== 読む文章

誰もが存在は知っているし、大体どんなところなのかということも分かっている。
しかし、大多数の一般人にとっては一生足を踏み入れる機会はないであろう、現代のミステリースポット・刑務所。
一般社会から完全に隔離された世界であるだけに、中で受刑者たちがどんな生活を送っているのか多くの人の興味をそそるのだろうが、花輪和一の『刑務所の中』(青林工芸舎)や、安部譲二の『塀の中の懲りない面々』(新風舎)など、刑務所内の様子を描いた作品からは数多くのヒット作が生まれている。
実はボク、出所中の田代まさし(また入っちゃいましたが)と仲良くさせてもらっていたもんで、「今ごろどうしてるのかな......?」と、ムショ内でのマーシーの生活に思いをはせるべく、最近この手の刑務所作品をたくさん読んでいるのだが、その中でもこの『囚人バカノート』(扶桑社)は異彩を放っていた。

====

作業内容
- a) 上の文章について、次の問いに答えてください。
(i) 花輪和一の作品として挙げられている本の題名は何か。
(ii) 『塀の中の懲りない面々』の出版社はどこか。
(iii) 最近読んだ刑務所作品の中で「異彩を放っていた」とされる本は何か。
- b) 上の文章のうち「一般社会から完全に隔離された世界であるだけに」で始まる段落を、主な事実を残して短く書き直してください。

== データ

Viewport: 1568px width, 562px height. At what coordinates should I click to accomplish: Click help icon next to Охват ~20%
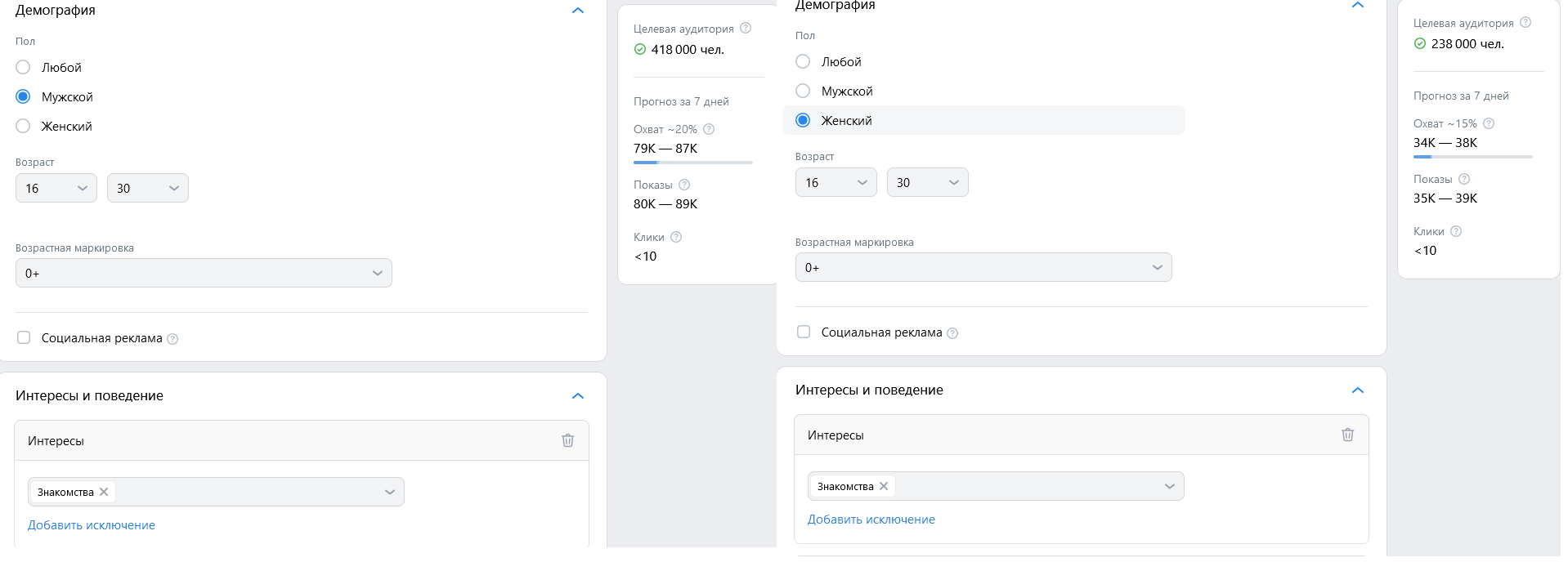click(x=709, y=129)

====

答え一覧
- a)
(i) 『刑務所の中』
(ii) 新風舎
(iii) 『囚人バカノート』（扶桑社）

- b) 刑務所は一般社会から完全に隔離されているため、受刑者の暮らしぶりは多くの人の興味を引くのだろう。花輪和一の『刑務所の中』（青林工芸舎）や安部譲二の『塀の中の懲りない面々』（新風舎）など、刑務所内を描いた作品からは多くのヒット作が生まれている。